LIVING FOR CHANGE
MLK’s Visionary Legacy
By Grace Lee Boggs
Michigan citizen, Feb. 3-9. 2008
I’ve learned a lot from MLK celebrations over the years.
For example, during the 15th annual University of Michigan celebration in 2002 I participated in a “Futuring” conference designed by my old friend, School of Natural Resources and the Environment Professor Bunyan Bryant, to encourage us to dream, as MLK did, of the world we would like to live in. Bunyan believes Hope can be generated by “rehearsing the future.” Through stories, images and role plays, we broaden our consciousness to imagine ideas we might otherwise never consider.
The conference agenda included time for each of us to create our own vision of the future. In 2003 these stories were published in a little book entitled The Future: Images of the 21st century, edited by Bunyan Bryant.
My story was about how life for Detroiters in 2032 had been completely transformed because, inspired by Detroit Summer youth and elders, we were growing our own food and producing goods and services in neighborhood shops and offices. Young people felt needed and were no longer alienated because productive work for the community had been incorporated into the school curriculum.
That vision still motivates my activism in the Detroit-City of Hope campaign.
The next year I was the keynote speaker for the University of Michigan 16th annual MLK symposium. The theme was Gandhi’s iconic statement “We must be the change we wish to see in the world.” To prepare my speech I re-read Gandhi and discovered how much MLK had been influenced not only by Gandhi’s concept of non-violence but by his rejection of unlimited economic growth and western strategies of revolutionary struggle.
The abundance created by unlimited economic growth, Gandhi warned, would make it almost impossible to distinguish between Needs and Wants.
So we would end up enslaved by the temptations of material wealth and luxuries or what we now call “consumerism,”
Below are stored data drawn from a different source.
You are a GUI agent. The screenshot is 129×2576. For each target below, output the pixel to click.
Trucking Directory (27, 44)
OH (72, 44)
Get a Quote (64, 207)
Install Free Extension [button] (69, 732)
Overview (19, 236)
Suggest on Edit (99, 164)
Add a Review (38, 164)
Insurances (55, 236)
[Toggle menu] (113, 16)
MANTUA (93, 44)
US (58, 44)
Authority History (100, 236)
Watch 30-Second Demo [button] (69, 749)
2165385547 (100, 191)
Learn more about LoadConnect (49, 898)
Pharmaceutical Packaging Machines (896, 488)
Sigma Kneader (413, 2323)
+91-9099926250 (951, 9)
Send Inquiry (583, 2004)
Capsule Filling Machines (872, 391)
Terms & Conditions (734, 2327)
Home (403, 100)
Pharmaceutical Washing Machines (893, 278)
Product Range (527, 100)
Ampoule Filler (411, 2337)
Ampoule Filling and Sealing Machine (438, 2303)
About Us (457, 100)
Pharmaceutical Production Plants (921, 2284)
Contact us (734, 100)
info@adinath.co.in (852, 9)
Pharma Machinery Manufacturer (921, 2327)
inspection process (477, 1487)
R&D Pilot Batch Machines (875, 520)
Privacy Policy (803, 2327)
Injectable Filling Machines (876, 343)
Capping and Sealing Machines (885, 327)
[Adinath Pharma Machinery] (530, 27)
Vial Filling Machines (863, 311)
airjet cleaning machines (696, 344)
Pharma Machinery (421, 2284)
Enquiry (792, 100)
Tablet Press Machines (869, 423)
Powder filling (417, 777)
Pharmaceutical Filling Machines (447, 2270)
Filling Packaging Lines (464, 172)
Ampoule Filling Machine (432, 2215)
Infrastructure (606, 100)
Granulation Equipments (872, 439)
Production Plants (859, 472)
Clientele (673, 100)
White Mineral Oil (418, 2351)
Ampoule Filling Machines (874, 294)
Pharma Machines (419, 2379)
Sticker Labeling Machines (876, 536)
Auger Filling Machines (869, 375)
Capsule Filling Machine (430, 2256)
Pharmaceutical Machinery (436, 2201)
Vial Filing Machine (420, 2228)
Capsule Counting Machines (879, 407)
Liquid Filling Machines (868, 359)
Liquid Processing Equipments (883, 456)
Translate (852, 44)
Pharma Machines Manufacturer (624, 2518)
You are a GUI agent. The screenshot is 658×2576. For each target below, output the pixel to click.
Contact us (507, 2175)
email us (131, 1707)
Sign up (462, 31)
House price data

The struggle for independence, Gandhi also warned, should not be mainly a struggle for state power but should revolve going to people at the grassroots, encouraging them to think for themselves and to create self-reliant local communities based on Work that preserves rather than destroys skills and encourages cooperation rather than competition, and on Education whose goal is building community rather than increasing the status and earning power of the individual.
Last Friday night I participated in the monthly film/speaker series at Marygrove College created by IHM Sisters Kim Redigan and Liz Walters.
Following the reading of MLK’s “Breaking the Silence” speech by poet Karega Ani and introductory remarks by me, we counted down into small groups of eight, to grapple with the questions posed in “The Fierce Agony of Now” Call issued by the Beloved Communities Initiative: Creating Healthy Communities, Sustainable Living, Immigration, Justice (see Michigan Citizen, January 13, 2008 or boggscenter.org)
The reports from the small groups were transformative. For example, most groups proposed that in order to build healthy communities we need to sponsor potlucks, study circles.,urban gardening. We can sit on front porches, talk to our neighbors, and walk and talk in our neighborhoods, Although these activities are simple, they are not easy in today’s world when many of us enter our homes through our garages.
The next day, at a family and community visioning meeting in my own neighborhood, I recalled how friendly we once were with our neighbors, running errands and baby sitting for each other. Now we are more afraid of one another, and especially of young people, than we used to be of wild beasts. How do we recover that sense of community? How do we bring the neighbor back into the ‘hood?
As we brainstormed around these questions, I was reminded of MLK’s bequest to us the night before he was assassinated. Desiring longevity but recognizing that his time was running out, he remained true to his visionary self. “The nation is sick,” he said. “Trouble is in the land. But I know somehow that only when it is dark enough can you see the stars.”